To clarify, Seldin doesn’t have a few Darth Vader or Tyrion Lannister figures around the house in Long Island. By his estimation, he’s got 1,500 Funko Pops in his collection, instantly removing that “no fun” stigma.
So it’s likely that after he makes his HBO debut this weekend, there will be some Funko hunting going on for “The Hebrew Hammer,” but first, there’s Ortiz and the biggest fight of a pro career that began in 2011. At 20-0 with 16 KOs, many believed this day was going to come a lot sooner for the 31-year-old, but he wasn’t one of those expecting a quick rise to the top.
“Due to what happened with injuries and the process, I knew it was gonna take me quite a while because that’s just the way it goes for me in life,” he said. “And the one thing I did know was to keep training and it will eventually come. The next thing I know, I get a call after my last fight. I’m a little banged up and sore still, and I’m like, ‘Yes. Absolutely yes.’ HBO, Nassau Coliseum, I don’t care who the opponent is. Book it.’”
That last fight, a 10-round decision win over Renald Garrido in September, came after 15 months away from the game, a time punctuated by a pair of drug tests that saw him come back with elevated levels of testosterone as well as one positive test for metabolites of the steroid stanozolol. Before that, Seldin, who voluntarily submitted to the tests and listed his involvement with testosterone replacement therapy, dealt with a pair of shoulder surgeries, keeping him on the shelf for extended periods of time.
So when you can’t fight, you learn patience. That didn’t keep Seldin from the gym, though.
“I stayed patient just knowing the way I grew up and knowing that everything I had to get I had to work really hard for and fight for it – literally - and eventually it will come through the hard work,” he said. “And that’s exactly what happened here. I was out before my previous fight for 16 months and I trained almost every single day and I grind it out. I went to training camp three or four times last year just so I could keep that groove. When you get to a bigger stage, there are a lot more politics and there’s always a lot of talk that this possibly could happen, but you just keep grinding.”
Through it all, the grind is what’s kept Seldin sane. And like his addiction to collecting Funko Pop figures, the gym is an equally all-encompassing endeavor.
“I don’t know how other fighters do it, but I have an addiction to training and trying to become perfect at it,” he said. “If I was supposed to work out for a day and I wasn’t able to, I actually get depressed. So I have a full-blown addiction to doing some form of exercise every single day. If not, I get sad. It’s horrible to say (Laughs), but it works good in my business, at least.
“And I have ADHD, so I hate doing the same workouts over and over again,” Seldin continues. “So I have to constantly change my workout up. I ride the bike, I run, I swim, I do the spin bike, I do sprints, I do yoga, speed training, everything.

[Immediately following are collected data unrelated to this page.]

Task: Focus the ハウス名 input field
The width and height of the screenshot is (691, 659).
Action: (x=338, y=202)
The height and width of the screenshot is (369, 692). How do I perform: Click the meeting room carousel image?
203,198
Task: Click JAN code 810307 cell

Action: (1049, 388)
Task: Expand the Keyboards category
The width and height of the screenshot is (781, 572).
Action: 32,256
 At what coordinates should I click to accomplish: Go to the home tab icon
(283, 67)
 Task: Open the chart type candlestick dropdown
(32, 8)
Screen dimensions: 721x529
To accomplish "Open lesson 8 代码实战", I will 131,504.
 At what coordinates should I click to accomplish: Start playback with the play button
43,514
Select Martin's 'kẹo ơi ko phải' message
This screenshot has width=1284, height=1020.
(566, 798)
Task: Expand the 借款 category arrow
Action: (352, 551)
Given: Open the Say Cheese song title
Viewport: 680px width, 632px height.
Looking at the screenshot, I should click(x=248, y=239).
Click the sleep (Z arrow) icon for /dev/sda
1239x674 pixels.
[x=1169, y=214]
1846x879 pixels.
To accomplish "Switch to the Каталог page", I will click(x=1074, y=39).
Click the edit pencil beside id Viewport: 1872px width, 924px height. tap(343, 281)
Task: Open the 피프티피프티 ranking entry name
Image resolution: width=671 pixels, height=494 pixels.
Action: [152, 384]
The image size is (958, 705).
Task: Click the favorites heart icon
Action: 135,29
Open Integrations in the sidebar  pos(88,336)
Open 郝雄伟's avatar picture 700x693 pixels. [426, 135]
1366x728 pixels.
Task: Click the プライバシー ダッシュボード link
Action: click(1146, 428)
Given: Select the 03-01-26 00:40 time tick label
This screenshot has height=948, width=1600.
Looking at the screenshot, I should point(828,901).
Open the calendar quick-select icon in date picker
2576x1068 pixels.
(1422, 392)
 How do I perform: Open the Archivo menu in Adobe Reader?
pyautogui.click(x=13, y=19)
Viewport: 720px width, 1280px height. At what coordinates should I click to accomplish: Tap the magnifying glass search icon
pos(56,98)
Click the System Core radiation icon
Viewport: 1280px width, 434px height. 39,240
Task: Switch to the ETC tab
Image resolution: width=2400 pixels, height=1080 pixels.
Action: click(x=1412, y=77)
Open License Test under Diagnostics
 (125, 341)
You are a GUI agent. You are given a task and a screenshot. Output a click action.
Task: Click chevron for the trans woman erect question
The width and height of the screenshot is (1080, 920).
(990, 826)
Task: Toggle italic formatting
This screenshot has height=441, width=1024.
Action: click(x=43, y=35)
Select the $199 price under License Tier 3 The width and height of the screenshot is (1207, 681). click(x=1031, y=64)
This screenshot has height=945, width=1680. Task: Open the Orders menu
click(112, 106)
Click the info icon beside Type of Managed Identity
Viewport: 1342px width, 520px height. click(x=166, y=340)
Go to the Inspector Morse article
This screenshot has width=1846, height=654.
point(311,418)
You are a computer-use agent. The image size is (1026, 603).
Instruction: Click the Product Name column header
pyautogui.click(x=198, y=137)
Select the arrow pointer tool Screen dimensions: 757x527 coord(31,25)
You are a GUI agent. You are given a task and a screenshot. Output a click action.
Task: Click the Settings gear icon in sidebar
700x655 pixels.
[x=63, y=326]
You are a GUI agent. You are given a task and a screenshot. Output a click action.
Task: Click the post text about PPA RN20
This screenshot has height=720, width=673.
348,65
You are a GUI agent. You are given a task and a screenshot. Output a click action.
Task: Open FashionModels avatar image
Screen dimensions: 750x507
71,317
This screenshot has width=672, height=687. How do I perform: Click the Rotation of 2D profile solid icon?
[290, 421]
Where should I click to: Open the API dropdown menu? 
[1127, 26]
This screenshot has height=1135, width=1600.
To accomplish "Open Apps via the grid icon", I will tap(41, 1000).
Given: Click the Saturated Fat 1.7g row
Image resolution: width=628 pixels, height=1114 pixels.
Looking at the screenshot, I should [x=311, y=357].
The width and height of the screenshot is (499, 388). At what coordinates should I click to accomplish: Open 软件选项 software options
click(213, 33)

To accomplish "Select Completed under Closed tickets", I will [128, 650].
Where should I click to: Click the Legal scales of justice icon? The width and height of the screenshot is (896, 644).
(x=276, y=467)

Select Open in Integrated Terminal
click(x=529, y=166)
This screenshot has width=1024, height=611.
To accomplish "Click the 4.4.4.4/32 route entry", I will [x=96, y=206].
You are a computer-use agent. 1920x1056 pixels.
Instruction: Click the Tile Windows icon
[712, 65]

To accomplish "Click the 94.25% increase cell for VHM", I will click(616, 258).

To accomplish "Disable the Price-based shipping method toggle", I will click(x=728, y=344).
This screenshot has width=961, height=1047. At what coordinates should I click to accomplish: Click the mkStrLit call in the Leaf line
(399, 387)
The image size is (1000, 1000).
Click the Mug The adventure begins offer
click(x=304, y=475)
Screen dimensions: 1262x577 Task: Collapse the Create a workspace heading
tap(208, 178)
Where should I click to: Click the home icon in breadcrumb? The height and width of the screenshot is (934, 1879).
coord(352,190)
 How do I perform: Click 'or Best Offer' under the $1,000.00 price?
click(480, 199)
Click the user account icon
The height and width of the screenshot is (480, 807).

Whatever I can think of because it all benefits me in the ring.”
Note that he said the ring, because there was speculation that Seldin might give MMA a go, considering his high school wrestling background as well as a blue belt in jiu-jitsu and some kickboxing fights. But for now, he’s all-in on the sweet science.
“I actually did think about it for a good month,” he said. “The MMA guys are a little bit older, so there’s always a Plan B. Maybe one day it will happen. But my heart’s in boxing right now.”